Of course, for some of us, the process is fairly straightforward. Married couples, however, should not skip one important step. They must decide whether they will file jointly or separately. Filing jointly, they take on the couple’s entire tax obligation; each will be responsible for the entire amount, not just his or her share of it.
As you and your spouse work on your tax strategy, then, you will want to ask yourself if you are not just willing, but able to take on your spouse’s tax obligation in addition to your own. Again: If your spouse is not around to pay any unpaid taxes, you alone will be responsible for the debt.

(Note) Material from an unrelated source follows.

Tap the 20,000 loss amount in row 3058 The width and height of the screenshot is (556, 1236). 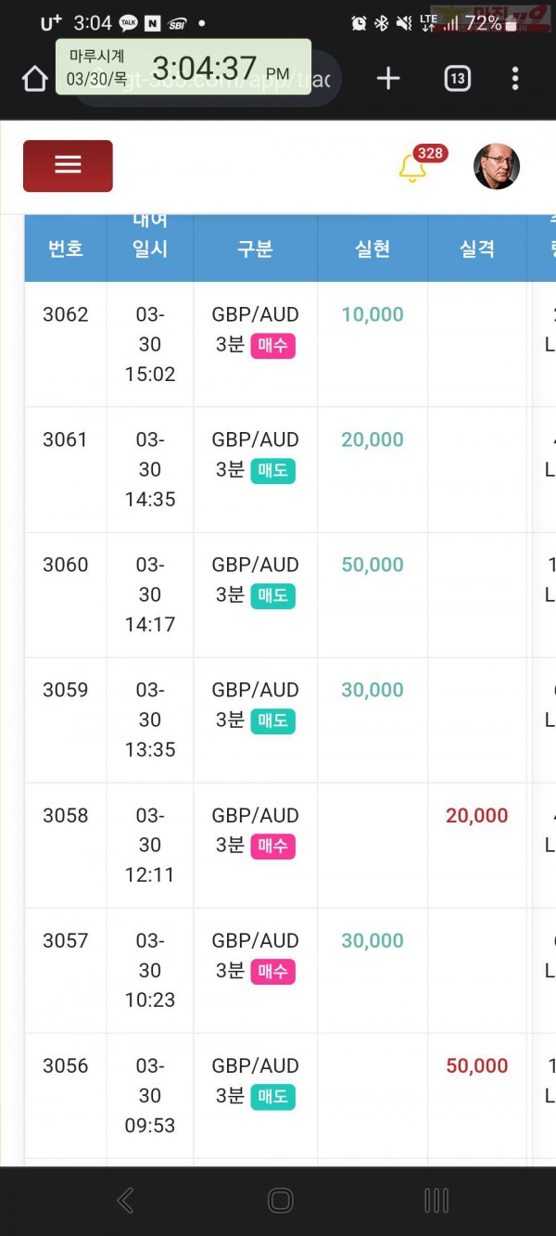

The state of Minnesota does not care if a mistake on your return was an honest one, a slip of the pen or a simple math error. The state will correct the mistake for you, recalculate your tax obligation and then ask you to pay it. If the error is in the state’s favor — that is, if you owe the state more than you have paid — the state will soon assess penalties, and the debt will start to accrue interest.
If it turns out your spouse has made the mistake, though, under certain circumstances you may not be on the hook. The state’s Innocent Spouse Program allows you to avoid the financial consequences of your spouse’s mistake.
Please note, not everyone is eligible. To qualify for the program, the following must be true:
- Your spouse was responsible for the underpayment
- You did not know anything about and did not benefit from the mistake
- The mistake was discovered during an audit by the state or by the IRS
The last condition may be the hardest to accept. If the state finds the mistake during its regular review of a current tax return, you will not be eligible for the program.
If you find yourself in a situation like this, consider calling a tax attorney to make sure you understand all of your options.